*** PROVIDED RECORDS ***
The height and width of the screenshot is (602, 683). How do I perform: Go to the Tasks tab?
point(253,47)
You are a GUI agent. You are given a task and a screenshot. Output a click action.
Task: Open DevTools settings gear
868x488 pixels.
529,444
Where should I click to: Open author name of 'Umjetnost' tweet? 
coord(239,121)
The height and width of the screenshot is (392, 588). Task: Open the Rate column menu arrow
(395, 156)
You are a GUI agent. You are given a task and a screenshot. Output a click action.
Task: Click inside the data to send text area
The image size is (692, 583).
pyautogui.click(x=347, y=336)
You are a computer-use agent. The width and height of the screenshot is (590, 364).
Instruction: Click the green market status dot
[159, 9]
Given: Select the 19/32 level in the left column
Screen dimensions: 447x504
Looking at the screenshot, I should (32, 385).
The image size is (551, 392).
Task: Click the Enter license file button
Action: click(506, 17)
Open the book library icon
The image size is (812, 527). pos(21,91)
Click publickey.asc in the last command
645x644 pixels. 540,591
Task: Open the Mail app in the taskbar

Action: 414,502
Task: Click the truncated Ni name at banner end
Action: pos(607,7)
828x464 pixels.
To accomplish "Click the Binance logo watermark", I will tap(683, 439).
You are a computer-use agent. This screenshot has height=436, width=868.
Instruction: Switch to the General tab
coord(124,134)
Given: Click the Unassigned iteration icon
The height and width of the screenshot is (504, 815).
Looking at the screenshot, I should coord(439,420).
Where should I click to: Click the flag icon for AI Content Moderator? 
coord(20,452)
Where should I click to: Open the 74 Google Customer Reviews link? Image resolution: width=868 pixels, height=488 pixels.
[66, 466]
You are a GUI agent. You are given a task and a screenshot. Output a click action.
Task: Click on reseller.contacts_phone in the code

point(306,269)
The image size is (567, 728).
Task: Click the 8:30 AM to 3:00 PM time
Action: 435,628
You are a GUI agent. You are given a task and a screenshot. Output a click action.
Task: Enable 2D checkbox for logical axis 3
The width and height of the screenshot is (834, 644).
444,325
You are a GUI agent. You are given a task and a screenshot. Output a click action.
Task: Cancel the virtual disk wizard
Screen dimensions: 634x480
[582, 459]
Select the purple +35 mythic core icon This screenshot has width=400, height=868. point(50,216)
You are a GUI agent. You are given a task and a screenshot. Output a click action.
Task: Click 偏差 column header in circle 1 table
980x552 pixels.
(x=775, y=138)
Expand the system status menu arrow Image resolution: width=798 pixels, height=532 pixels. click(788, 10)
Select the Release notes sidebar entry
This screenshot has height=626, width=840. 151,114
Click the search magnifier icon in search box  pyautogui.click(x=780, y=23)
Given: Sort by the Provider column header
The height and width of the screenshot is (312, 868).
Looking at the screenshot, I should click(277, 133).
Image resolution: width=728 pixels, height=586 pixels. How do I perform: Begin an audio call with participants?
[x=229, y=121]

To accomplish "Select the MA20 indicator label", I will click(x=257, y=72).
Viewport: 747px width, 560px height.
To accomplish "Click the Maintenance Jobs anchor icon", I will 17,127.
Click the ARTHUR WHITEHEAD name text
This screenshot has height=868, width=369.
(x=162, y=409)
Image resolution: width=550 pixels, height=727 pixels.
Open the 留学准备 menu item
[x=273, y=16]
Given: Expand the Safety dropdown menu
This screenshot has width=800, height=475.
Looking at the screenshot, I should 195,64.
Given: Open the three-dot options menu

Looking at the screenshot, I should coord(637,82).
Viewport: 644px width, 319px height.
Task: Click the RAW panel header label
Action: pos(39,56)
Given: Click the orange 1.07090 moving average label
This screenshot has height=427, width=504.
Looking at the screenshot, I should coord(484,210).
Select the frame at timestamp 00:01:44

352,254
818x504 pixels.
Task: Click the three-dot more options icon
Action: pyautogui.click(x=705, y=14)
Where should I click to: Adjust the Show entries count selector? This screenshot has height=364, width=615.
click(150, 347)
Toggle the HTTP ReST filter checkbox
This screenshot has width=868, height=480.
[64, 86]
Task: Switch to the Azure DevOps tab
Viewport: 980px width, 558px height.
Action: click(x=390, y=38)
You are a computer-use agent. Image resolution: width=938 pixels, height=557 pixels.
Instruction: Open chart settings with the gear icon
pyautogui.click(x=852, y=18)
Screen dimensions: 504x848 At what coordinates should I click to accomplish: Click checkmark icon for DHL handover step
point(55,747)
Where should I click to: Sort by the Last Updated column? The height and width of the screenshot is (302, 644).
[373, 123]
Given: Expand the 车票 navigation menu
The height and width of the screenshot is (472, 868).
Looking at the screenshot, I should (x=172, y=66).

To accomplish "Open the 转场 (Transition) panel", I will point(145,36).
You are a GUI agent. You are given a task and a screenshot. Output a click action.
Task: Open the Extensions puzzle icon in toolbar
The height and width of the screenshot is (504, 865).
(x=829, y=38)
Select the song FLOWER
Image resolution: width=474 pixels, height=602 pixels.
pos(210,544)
***
§ **TO DO**
Lines holding the word "text" should be copied from the entries above.

§ **RESPONSE BELOW**
Task: Click inside the data to send text area
Click the ARTHUR WHITEHEAD name text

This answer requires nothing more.